このポスターの候補者の正体は、松田道人という実在する男性で、IT関連会社を経営していた経験を活かして、AIを政治に取り入れようとしています。
AIを使用する理由は、公正無私で 「忖度」のない政治を可能にできるからとしており、「AIはすべてのしがらみから解放された存在なので、市民に対し一切の隠しごともしなければ、市民の声を歪めることもない。情報を蓄積しノウハウを貯めて、公正でスピード感のある政治を行える。」と語っています。
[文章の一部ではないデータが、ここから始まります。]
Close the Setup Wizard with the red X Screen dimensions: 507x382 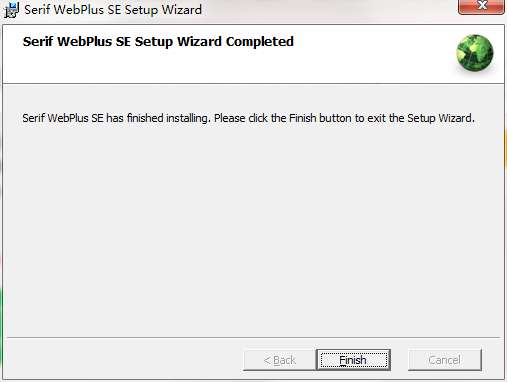(x=481, y=7)
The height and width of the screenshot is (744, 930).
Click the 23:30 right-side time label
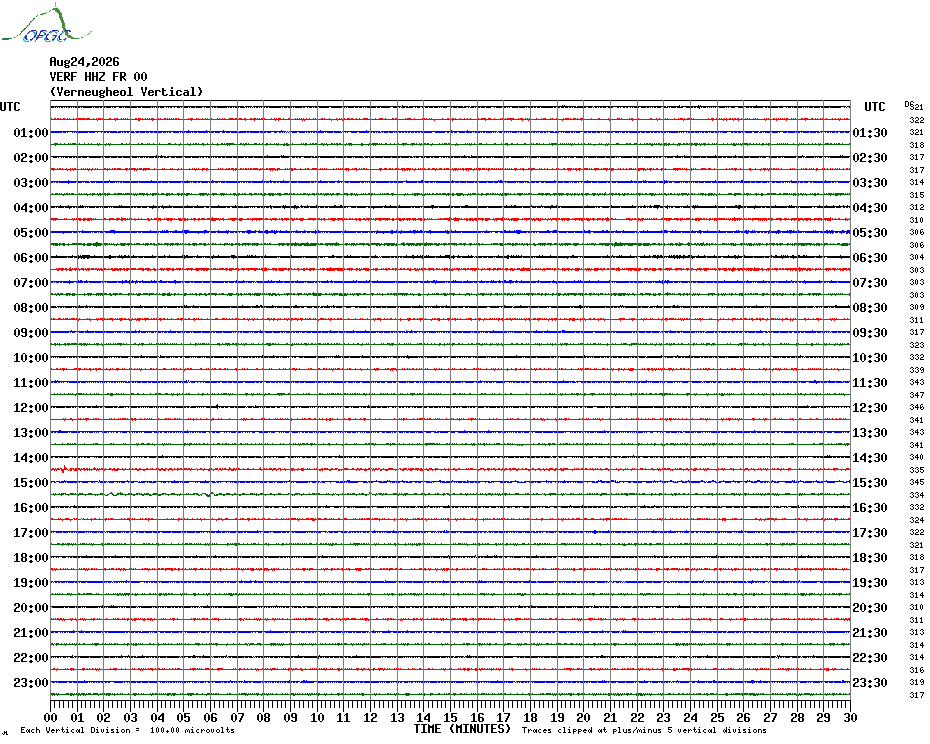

 時代が追いつかず、残念ながらこの候補者は落選してしまいましたが、僕は近い未来、AIを導入した政治が実現されると思っています。
今は、AIを使った人間が出馬していますが、市民権を得たAI自身が出馬し、日本の総理大臣がAIになる!なんてこともあるかもしれません。
さすがにSFじみているかもしれませんが、ソフィアの例がある以上、無くはないかもしれないのが現状です。

まとめ

 これらは遠い先の未来の話ではなく、今を生きる僕たちに関わってきている話です。
AIがどんどん人間社会に進出してきている一方で、僕たち人間はどうすべきか。
それは、冒頭で述べたように、AIをより理解し、受けいれることが第一。
それと同様に人間の強みを理解し、フルに使うことです。
AIは前もって集めた情報や計算、論理に基づいた対応に関して人間は及ばないが、型にハマっていないことや理屈では割り切れないことへの対応が弱いです。
その反面、人間は新しいことを創造したり、人間らしい心に触れるコミュニケーションができる。
コミュニケーションにおいて大切な「心に触れる能力」というのは、分かりやすく言えば「聞く力」で、もともと誰もが持っているものだと思います。
相手の言っていることを正しく理解することができれば、あとは人間として素直な反応を返せば、基本的にコミュニケーションはうまくいきます。
僕や多くの人がまだAIを信頼できていないように、最終的に人間から、自分のすべてや命をゆだねてもいいと思える程度の信用、信頼を人間は得られるけど、AIはまだ得ることができない。
それはAIが「心に触れる能力」をまだ持ち合わせていないからです。
聞いたことや感じたことに対して気の利いたことを言い、相手に誤解を与えないためには、シーンに合わせて言葉を選ぶ、こうしたスキルはAIに真似できない人間の強みです。
何かしらの工夫やイメージ、心に触れる能力というものは、誰もが持っているものです。1人ひとりが心の中に持っている人間らしい部分というものを強化して生かしていくことが、これからのAI時代には必要になってくると思います。